= The Ice House (comedy club) =

Comedy club in Pasadena, California, US

The Ice House Comedy Club is a comedy club located at 24 Mentor Avenue in Pasadena, California.

The Ice House continues to thrive and during its many decades of operation has entertained over four million people.

==History==
In 1960, Willard Chilcott opened The Ice House (at 24 N. Mentor Avenue), and soon after, partnered with Bob Stane, a "folk music icon".

From 1960 to 1978, The Ice House, was a folk music club with touring acts coming from around the country to perform, originally managed by Keith Pearce, , "O'Brien".

The Ice House in Pasadena was connected with The Ice House (234 S. Brand Blvd) in Glendale (later, The Sopwith Camel), that, at one point, was called The Under The Ice House.

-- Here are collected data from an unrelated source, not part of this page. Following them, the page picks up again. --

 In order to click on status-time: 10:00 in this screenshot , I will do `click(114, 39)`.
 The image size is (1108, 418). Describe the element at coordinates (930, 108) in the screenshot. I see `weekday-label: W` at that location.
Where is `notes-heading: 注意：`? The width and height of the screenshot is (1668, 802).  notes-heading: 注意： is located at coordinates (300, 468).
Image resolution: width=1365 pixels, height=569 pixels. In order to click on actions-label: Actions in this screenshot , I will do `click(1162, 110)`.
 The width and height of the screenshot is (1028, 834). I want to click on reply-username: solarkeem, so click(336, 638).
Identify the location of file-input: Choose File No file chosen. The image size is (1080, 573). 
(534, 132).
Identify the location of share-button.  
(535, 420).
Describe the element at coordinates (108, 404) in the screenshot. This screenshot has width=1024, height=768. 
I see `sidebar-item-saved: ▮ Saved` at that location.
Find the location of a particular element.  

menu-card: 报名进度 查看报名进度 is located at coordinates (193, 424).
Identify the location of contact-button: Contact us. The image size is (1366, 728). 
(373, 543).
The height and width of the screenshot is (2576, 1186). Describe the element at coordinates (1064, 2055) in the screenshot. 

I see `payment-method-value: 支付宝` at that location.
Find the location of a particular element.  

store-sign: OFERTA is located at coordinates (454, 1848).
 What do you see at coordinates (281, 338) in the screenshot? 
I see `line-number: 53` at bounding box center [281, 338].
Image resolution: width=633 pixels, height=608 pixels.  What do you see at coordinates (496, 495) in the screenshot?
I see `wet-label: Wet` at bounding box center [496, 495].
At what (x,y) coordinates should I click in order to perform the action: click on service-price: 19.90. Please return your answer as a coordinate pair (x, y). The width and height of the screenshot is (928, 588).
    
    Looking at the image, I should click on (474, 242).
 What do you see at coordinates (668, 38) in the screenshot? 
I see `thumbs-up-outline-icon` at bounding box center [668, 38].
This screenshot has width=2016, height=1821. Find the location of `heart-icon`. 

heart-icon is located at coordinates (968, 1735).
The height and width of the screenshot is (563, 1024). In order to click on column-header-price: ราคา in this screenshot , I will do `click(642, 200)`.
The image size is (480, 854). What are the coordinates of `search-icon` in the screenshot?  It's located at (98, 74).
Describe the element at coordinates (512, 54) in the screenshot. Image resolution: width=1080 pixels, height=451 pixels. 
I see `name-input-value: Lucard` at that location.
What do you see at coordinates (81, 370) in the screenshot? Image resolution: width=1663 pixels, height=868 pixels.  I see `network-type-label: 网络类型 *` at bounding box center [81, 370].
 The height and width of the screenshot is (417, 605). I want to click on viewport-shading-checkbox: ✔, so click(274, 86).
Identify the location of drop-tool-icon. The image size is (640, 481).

From 1960 to 1978, comedians appeared at the club. In 1978, the original owners were bought out by a trio of investors led by Bob Fisher who changed the format of the club to stand-up comedy.

Johnny Buss bought The Ice House in 2019. A few months after his purchase, the club closed due to the COVID-19 pandemic. Buss took the opportunity to renovate the club, which re-opened in 2023 after a three-year hiatus and $4 million overhaul.

== Notable people ==
Among performers who have recorded some of the more than 75 live albums at the club are the Smothers Brothers, Gallagher, Lily Tomlin, Pat Paulsen, Richard Jeni and George Lopez.

Other comedians who have performed at the Ice House include: Bob Newhart, George Carlin, Robin Williams, David Letterman, Jim Carrey, Jay Leno, Dennis Miller, Howie Mandel, Jerry Seinfeld, Billy Crystal, Steve Martin, Ellen DeGeneres, Roseanne Barr, Garry Shandling, Sinbad, Bill Hicks, Bill Maher, Gabe Kaplan, Paula Poundstone, Rosie O'Donnell, Cheech & Chong, Tim Allen, Paul Rodriguez, Kathy Griffin, Dana Carvey, Joey Diaz, Bill Burr, Arsenio Hall, Joe Rogan, Chris D’Elia, Bert Kreischer, Theo Von, Ken Jeong, Helen Hong, D. L. Hughley, Jimmy O. Yang and Cat Ce.